Embedded-oriented High Real-time Tiny Target Tracking and Detection Method

  • Published:2020-12-29

摘要: 主流目标检测算法在嵌入式平台无法兼具高实时性与高准确性,进而难以应用于边缘智能等领域,为解决微小目标 跟踪检测在嵌入式平台实时应用的瓶颈,提出一种面向嵌入式设备的高实时微小目标跟踪检测方法,利用轻量化的神经网络 骨干网络和路径聚合网络,并对整体网络进行针对化的剪枝优化,同时深度融合相关滤波算法,提升针对微小目标跟踪检测 的准确度和速度。在 3D 物体场景渲染器自建的军事微小目标数据集上的实验结果表明,该算法在 100 像素的极小目标跟踪 识别中,相比 Darknet53-CSP 等方法检测精度大幅提高;在 400-10000 像素的微小目标识别跟踪中,检测精度和检测速度都优 于 DarkNet53 和 ResNeXt50+CSP 等算法。
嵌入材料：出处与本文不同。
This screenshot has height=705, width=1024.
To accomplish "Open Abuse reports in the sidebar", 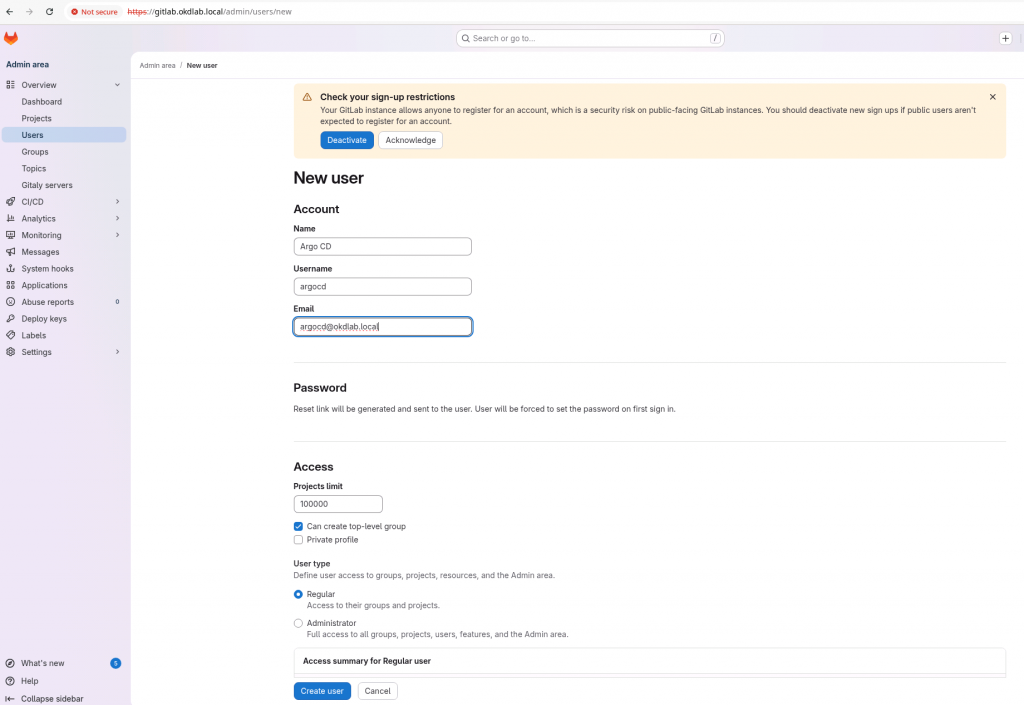I will 47,302.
Abstract: Mainstream target detection algorithms cannot have both high real-time performance and high accuracy on embedded platforms, therefore, it is difficult to apply to fields such as edge intelligence. In order to solve the real-time application bottleneck of tiny target tracking and detection on embedded platforms, a high-real-time tiny target tracking and detection method for embedded devices is proposed. This research uses the lightweight neural network backbone network and path aggregation network to optimize the overall network for targeted pruning. At the same time, it deeply integrates correlation filtering algorithms to improve the accuracy and speed of tracking and detecting tiny targets. Experimental results on the military small target data set built by the 3D object scene renderer show that the algorithm has greatly improved detection accuracy compared with Darknet53-CSP in the tracking and recognition of 100-pixel very tiny targets; In the 400-10000 pixel tiny target recognition and tracking, the detection accuracy and detection speed are better than those of DarkNet53 and ResNeXt50+CSP.